Race is on as McLaren pursues Ferrari in showroom
It is not only in the Abu Dhabi Grand Prix that McLaren and Ferrari will go bumper to bumper this weekend.
McLaren launched its first high-performance sports car in the Middle East last night and plans to rapidly expand its retail presence in the region.
But the British car brand has some way to go to catch up with its Italian competitor, as Ferrari yesterday reported accelerating sales across the Middle East.
"Of course they [Ferrari] are our competition," said Greg Levine, the global sales and marketing director for McLaren. "But I do believe that there's sufficient space in the market. We can grow together as brands."
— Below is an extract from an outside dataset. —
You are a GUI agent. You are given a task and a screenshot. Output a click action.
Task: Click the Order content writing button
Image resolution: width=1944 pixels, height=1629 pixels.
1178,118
In partnership with Al Habtoor Motors, McLaren has opened a showroom in Dubai and hopes to expand to Abu Dhabi, Doha, Jeddah, Kuwait and Bahrain by the end of March.
McLaren's MP4-12C sports car is now on sale, and Mr Levine hopes to offload 100 cars next year, as well as add a model in each of the next two years.
The MP4-12C costs Dh905,000 (US$246,379), which compares with the starting price for a Ferrari California of Dh770,000 and the 458 Italia model at Dh910,000.
"We will have more expensive and more affordable versions of different cars [than the MP4-12C]," Mr Levine said. "But we will absolutely stay in sports cars."
Ferrari yesterday announced record sales of €1.6 million (Dh8m) for the first nine months of the year, an increase of 18.9 per cent on the same period last year.
The Middle East was one of the fastest-growing regions globally for Ferrari in the period, with a 23 per cent expansion.
McLaren aims to globally leverage the brand, built from a history of racing dating to 1964.
The MP4-12C first went on sale in July in Europe, followed by South Africa and now the Middle East. Mr Levine hopes to launch in the US next, followed by the Asia-Pacific region and aims to have an initial global network of 35 retailers in 19 countries.
The Middle East and Africa are expected to make up 10 to 15 per cent of total sales once the brand is established.
"My vision is such a simple one," Mr Levine said. "If you ask a child in a playground in the Middle East what car they want when they grow up, they will say a Ferrari or a Lamborghini. In 10 years' time, I want them to say McLaren."